Medium and high-dose immunoglobulin (IgG)–lipopolysaccharide (LPS) decreased serum tumour necrosis factor (TNF)-α in ob/ob mice. Serum TNF-α levels were measured by enzyme-linked immunosorbent assay (ELISA). Data are shown as the mean ± standard deviation (s.d.) of five to six mice for each group. Comparisons were made to water-treated mice. Significance in Student's t-test was considered as P < 0·05.

Fig. 6

(a) High- and low-dose immunoglobulin (IgG)–lipopolysaccharide (LPS) and Imm124-E promoted NKT cells in spleens of ob/ob mice.

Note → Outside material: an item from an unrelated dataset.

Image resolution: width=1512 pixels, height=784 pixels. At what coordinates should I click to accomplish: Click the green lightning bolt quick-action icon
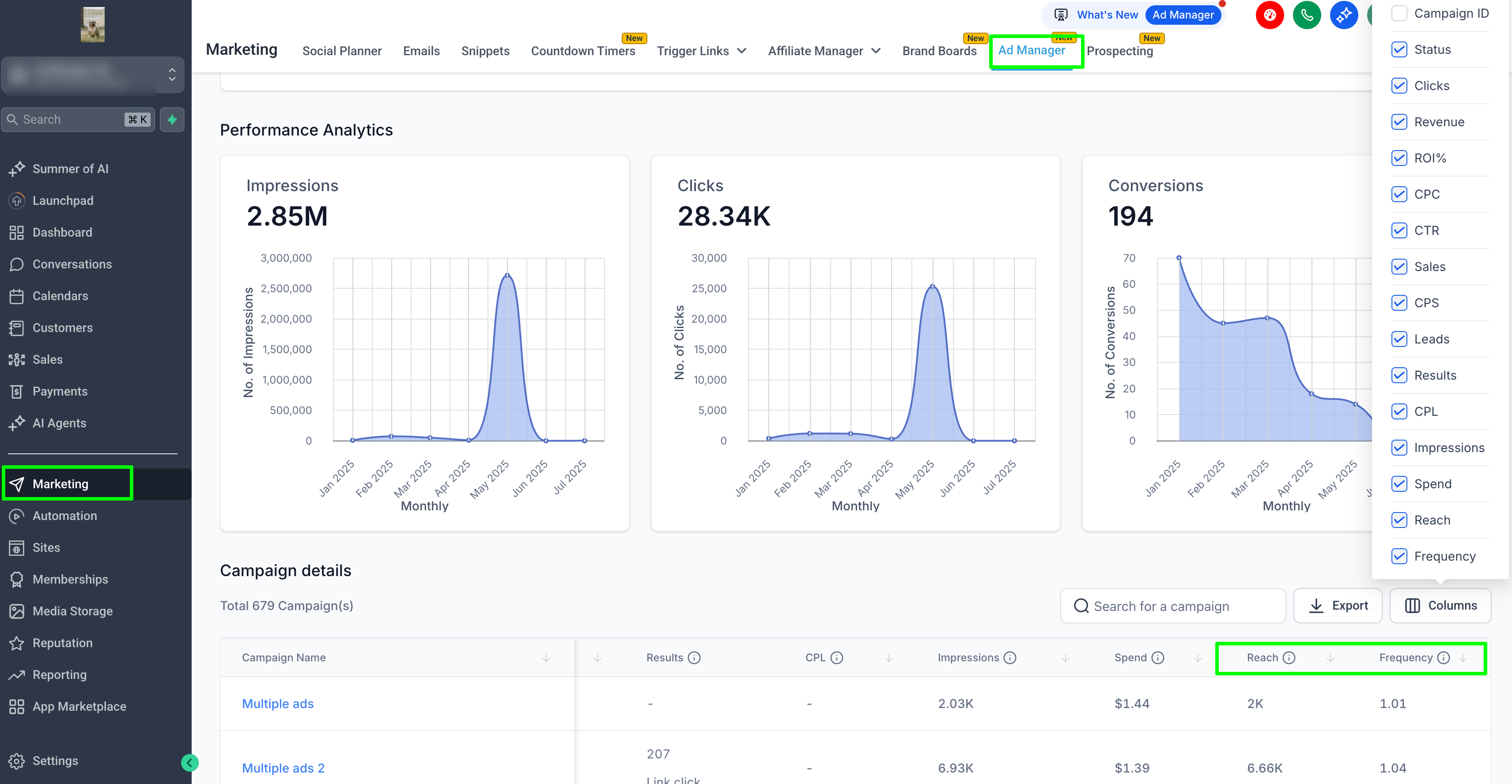172,119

Eight weeks after treatment with various colostrum preparations or vehicle, mice were killed and their spleens removed. Splenocytes were prepared as described in the Methods section. One million cells were analysed for the expression of CD3 and NK1.1. The numbers of purified CD3⁺NK1.1⁺ cells were calculated. Data are shown as the mean ± standard deviation (s.d.) of six mice for each group. *P < 0·05, compared with water and with colostrum control.